● Task statement
Please retype the records below exactly, from the first line through the line containing "This screenshot has height=452, width=1163.", and leave out any pictures.

● Supplied material

______________________________

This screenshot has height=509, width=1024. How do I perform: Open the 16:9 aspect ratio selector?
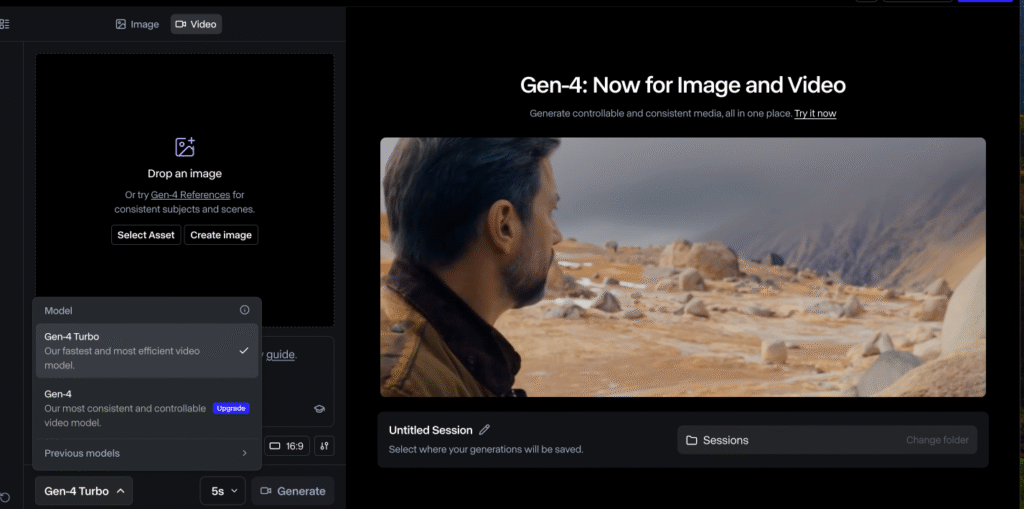click(286, 446)
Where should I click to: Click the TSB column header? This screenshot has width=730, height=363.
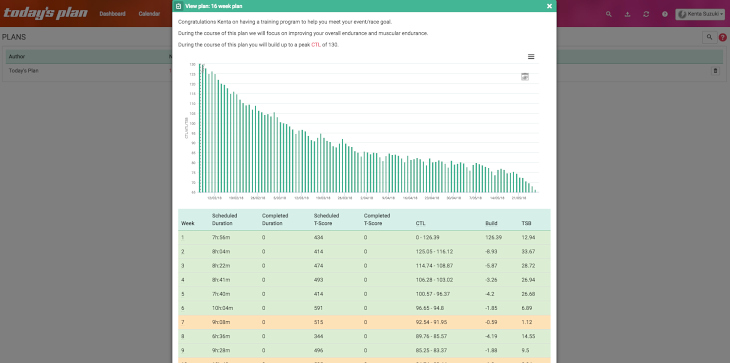tap(526, 223)
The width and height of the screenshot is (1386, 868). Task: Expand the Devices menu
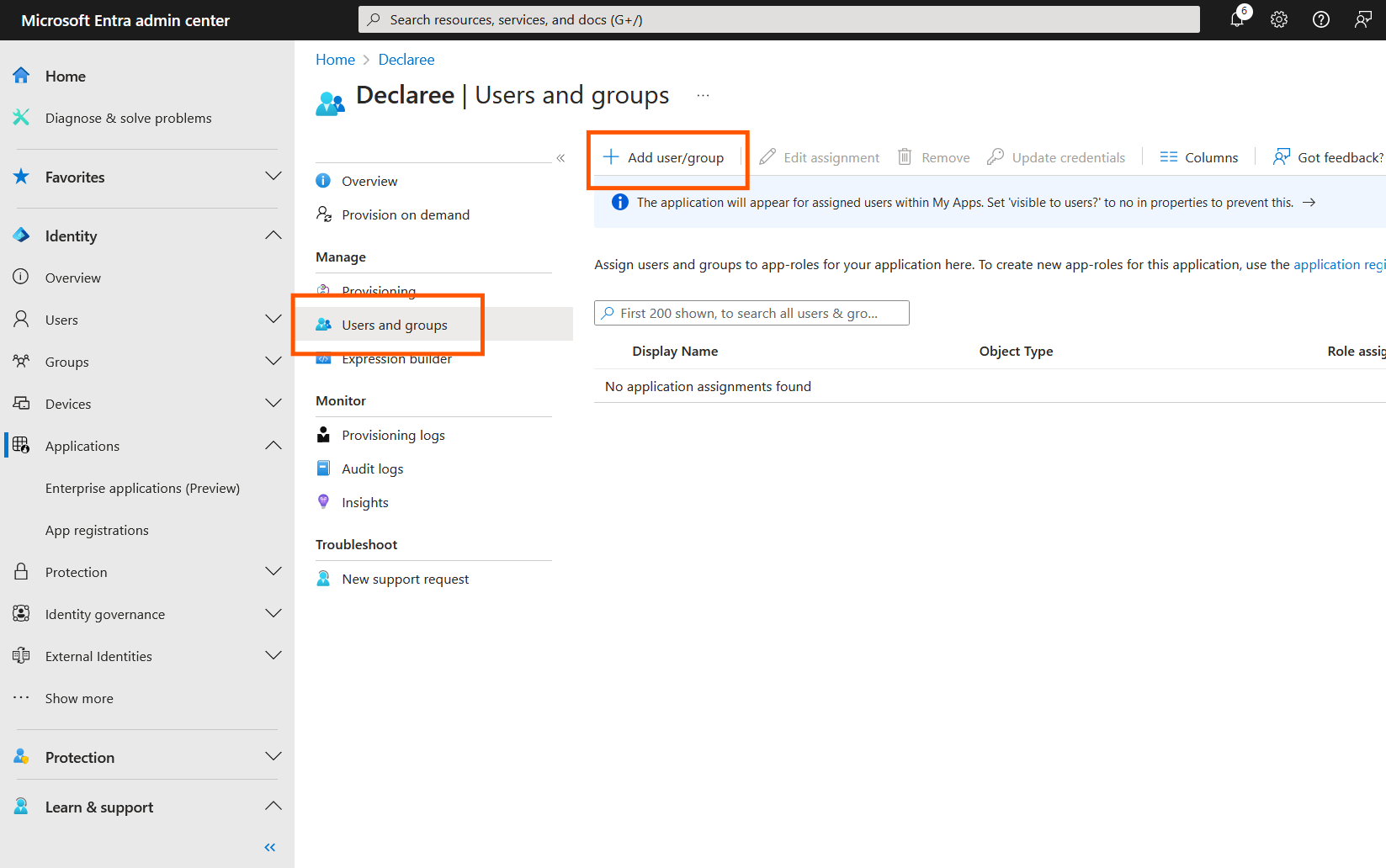(x=273, y=404)
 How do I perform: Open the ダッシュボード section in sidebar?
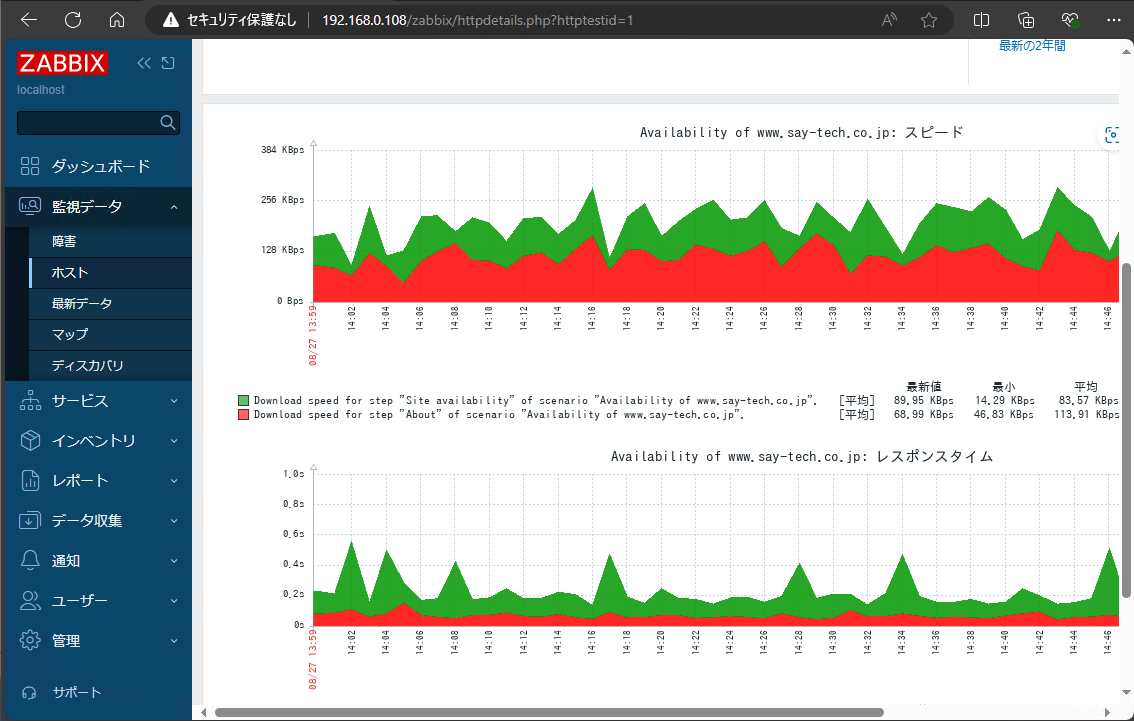(x=98, y=166)
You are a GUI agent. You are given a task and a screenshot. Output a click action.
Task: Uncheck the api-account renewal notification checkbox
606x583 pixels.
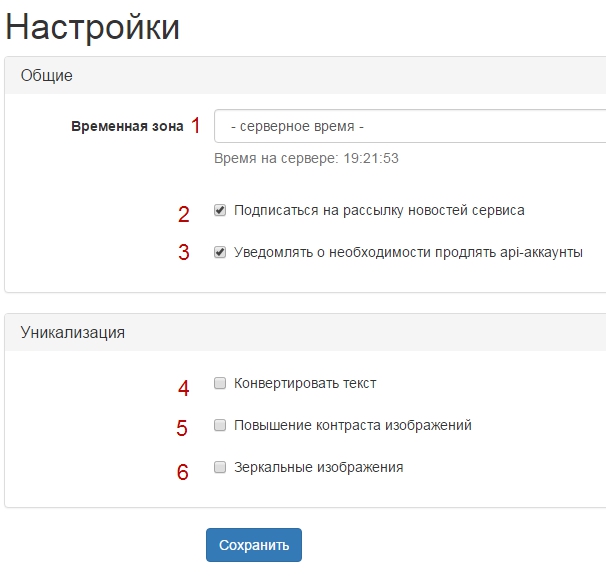pyautogui.click(x=220, y=253)
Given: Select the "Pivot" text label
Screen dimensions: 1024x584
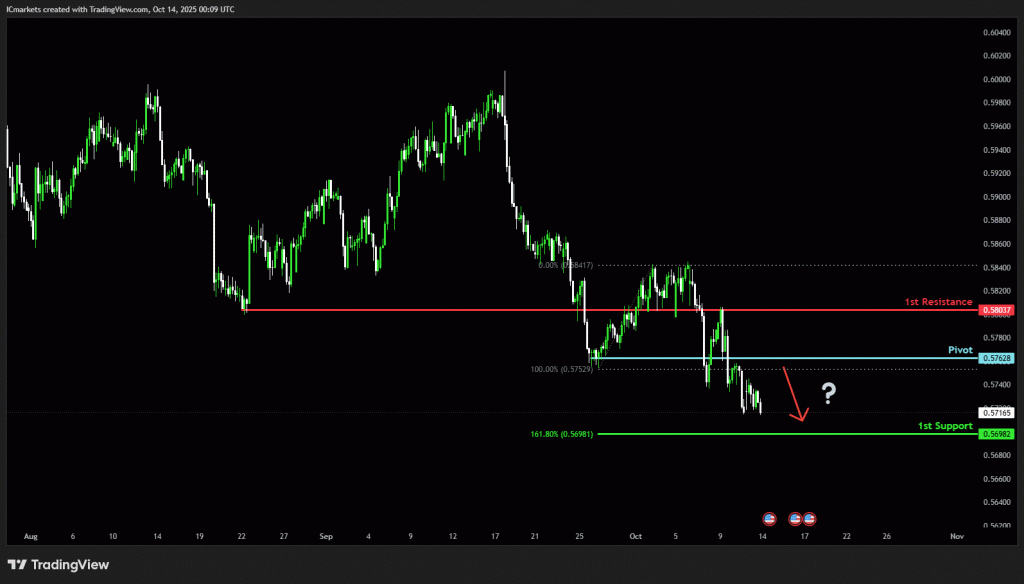Looking at the screenshot, I should 960,350.
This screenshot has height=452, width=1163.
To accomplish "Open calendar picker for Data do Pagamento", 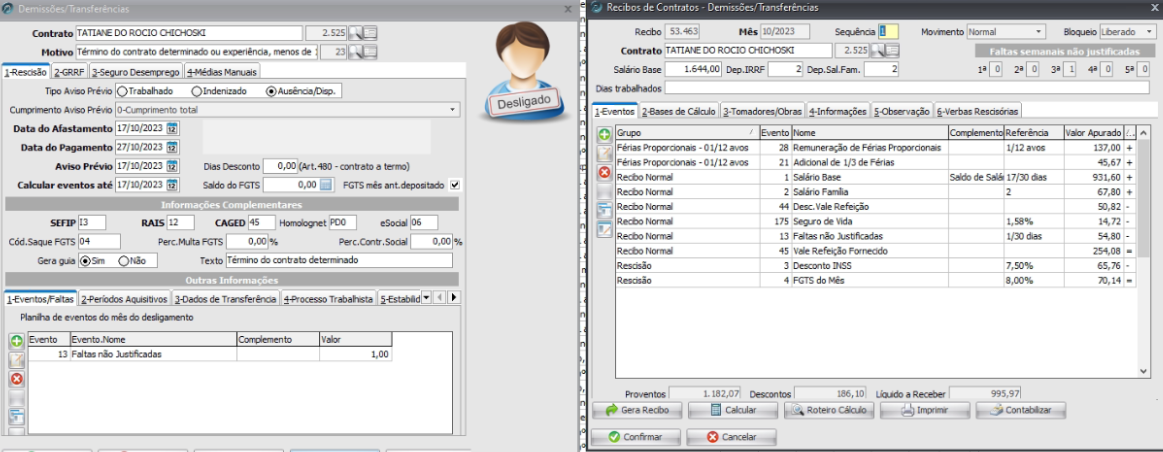I will [171, 147].
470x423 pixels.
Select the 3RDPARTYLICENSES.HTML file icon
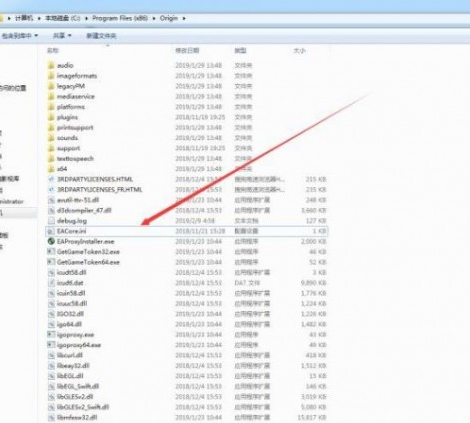51,179
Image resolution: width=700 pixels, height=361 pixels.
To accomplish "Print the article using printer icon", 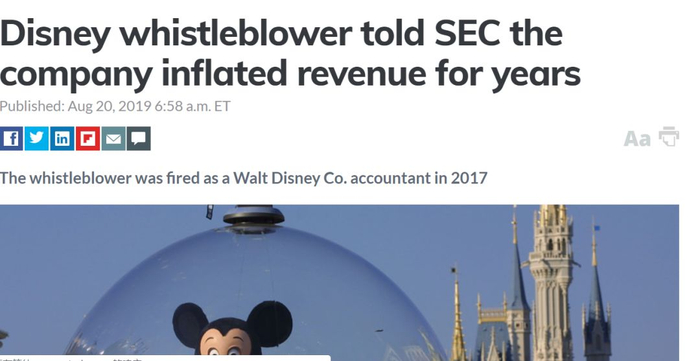I will [669, 137].
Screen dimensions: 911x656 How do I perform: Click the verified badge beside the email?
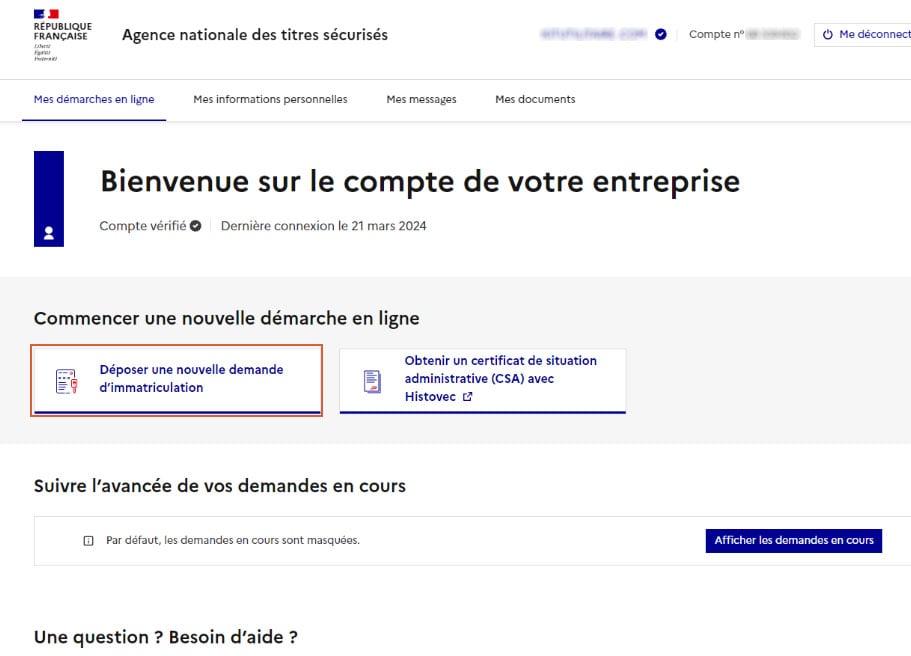coord(661,34)
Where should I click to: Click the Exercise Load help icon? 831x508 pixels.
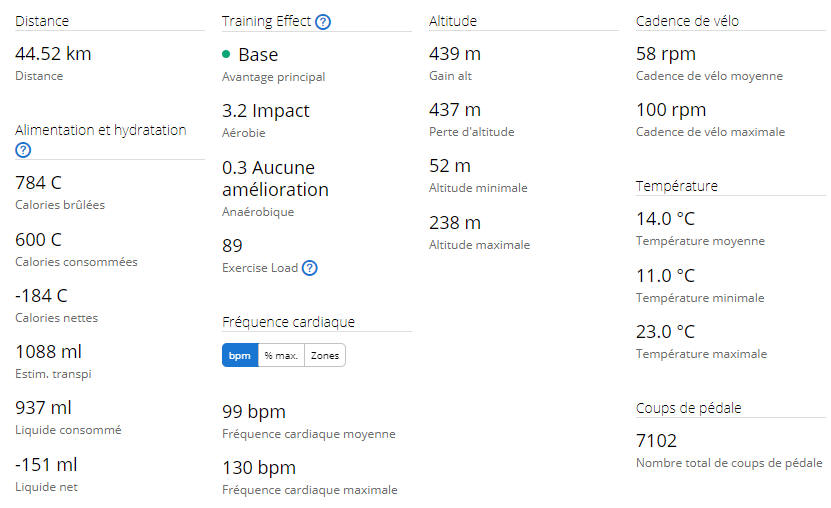(310, 268)
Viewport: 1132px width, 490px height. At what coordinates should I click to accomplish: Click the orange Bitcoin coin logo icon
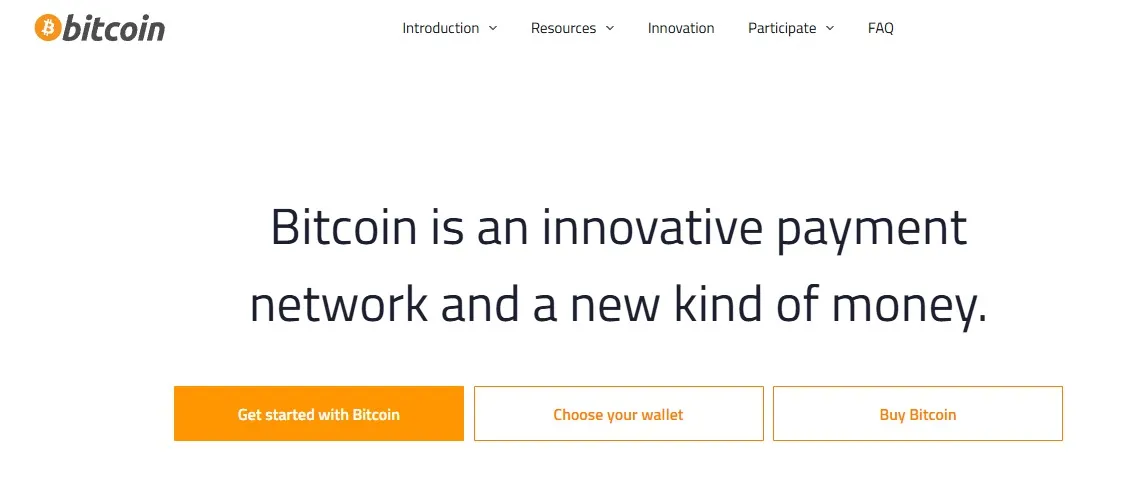[48, 28]
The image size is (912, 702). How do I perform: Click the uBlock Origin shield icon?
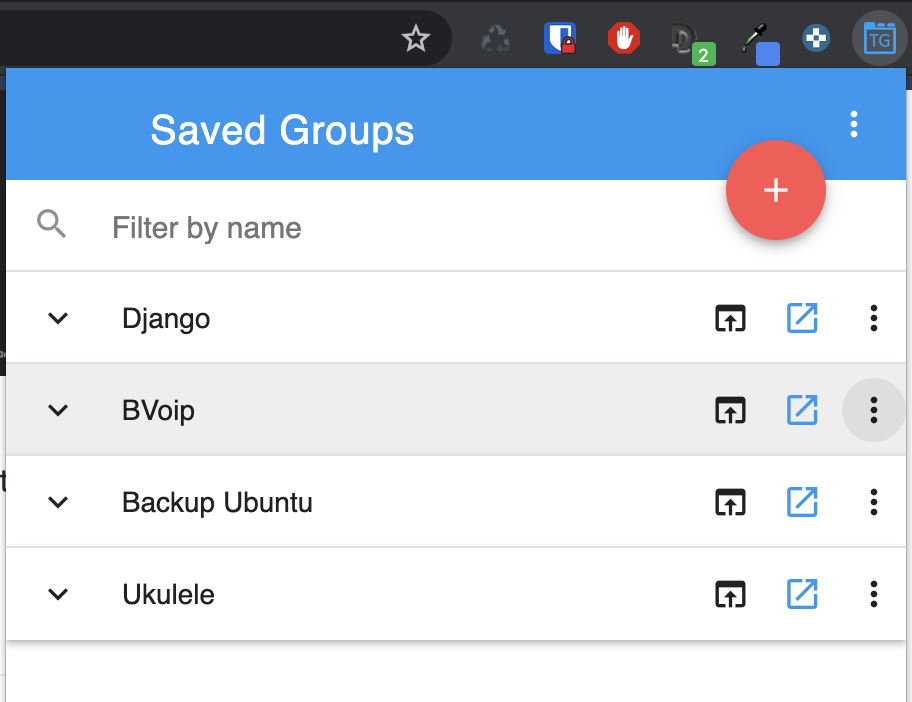559,38
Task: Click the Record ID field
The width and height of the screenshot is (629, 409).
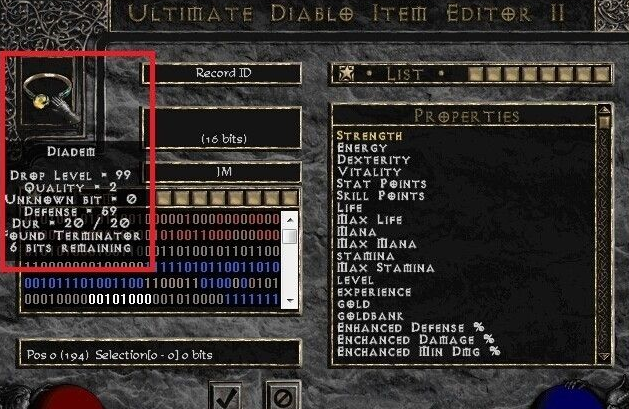Action: [222, 73]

______________________________

● Output of the exercise
This screenshot has height=509, width=1024. How do I perform: Open the 16:9 aspect ratio selector?
click(286, 446)
Where should I click to: Click the TSB column header? This screenshot has width=730, height=363.
tap(526, 223)
The width and height of the screenshot is (1386, 868). Task: Expand the Devices menu
(x=273, y=404)
 How do I perform: Open the ダッシュボード section in sidebar?
(x=98, y=166)
You are a GUI agent. You are given a task and a screenshot. Output a click action.
Task: Uncheck the api-account renewal notification checkbox
606x583 pixels.
pyautogui.click(x=220, y=253)
Given: Select the "Pivot" text label
Screen dimensions: 1024x584
Looking at the screenshot, I should 960,350.
This screenshot has height=452, width=1163.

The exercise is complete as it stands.